Pasaron dos o tres minutos, y el tipo que embrujado miraba la pared blanca, notó mi presencia, como un puma presiente a su cazador, y antes que me diera cuenta se me vino encima con sigilo pero con decisión.
- ¿Queres un cigarro? Lo anticipé velozmente, sabiendo por experiencia que era una carnada apetecible.
El tipo freno como impactado por un rayo, y asintió con un tibio movimiento de cabeza.
El pez ya estaba en el anzuelo, ahora solo había que tirar de la caña.
Me extendió la mano para hacerse de fuego y ahí nomás noté algo inusual.
Sus brazos eran fibrosos y fuertes, algo rarísimo en un vagabundo. Estaban marcados por miles de tatuajes extraños y cruzados de extremo a extremo, en todas las direcciones por cicatrices desparejas, bien y mal curadas.
Le hice un rapidísimo examen y también noté que le faltaban algunos dedos de los pies y manos.
Pareció no importarle.
Le pego un fuerte pitada al cigarrillo. Y de entre su barba blanca, amarilla y sucia, me lanzó sin piedad.
- Son cicatrices de batalla, pibe!! No creo que vos sepas que es eso. Sos un tiernito. No creo que tengas una cicatriz en todo el cuerpo, si todos ustedes están hechos de seda. Son todos unos debiluchos. No saben nada. No son nada.
Acto seguido se me quedo mirando fijo, con cara de loco.
Sonreí, irónico.
El tipo se bloqueo, no lo esperaba.
Quizás suponía que me echaría a la fuga, como todos, o que lo increpara o vaya a saber que.
Lo cierto es que se quedo clavado.
- No, no tengo cicatrices de batalla. Me caí una vez del balcón de casa y otras tanto de la moto. Tengo algunas cicatrices pero no de batalla.

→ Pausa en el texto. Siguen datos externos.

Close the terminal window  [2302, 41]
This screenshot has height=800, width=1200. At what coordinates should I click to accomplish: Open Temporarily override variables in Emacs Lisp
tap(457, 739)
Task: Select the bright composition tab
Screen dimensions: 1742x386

Le dije y rápidamente agregué.- el que tenía cicatrices, y más que vos era mi abuelo. Él manejaba tanques en la segunda guerra mundial, peleaba para el ejército rojo y más de una vez lo sacaron medio calcinado de adentro de un tanque, y para colmo se comió un par de años como prisionero de guerra en campos de concentración , así que también estaba tatuado. Él si que tenía cicatrices de batalla.
La extrapolación le gustó, se relajó un tanto.

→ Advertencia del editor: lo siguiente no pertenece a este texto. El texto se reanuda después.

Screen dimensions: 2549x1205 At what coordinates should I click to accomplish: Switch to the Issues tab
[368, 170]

Olfateo, mi falta de miedo.
- Sabes que pasa pibe. La mayoría de los “boluditos” que andan por acá son machitos de guardería. Y los que no, son miedosos como conejos.
De pronto, vaya uno a saber porque el tipo me tomó una especie de confianza.
Sí te sirve… te cuento de mis cicatrices.


Pescado, lavado, pelado y listo para la parrilla.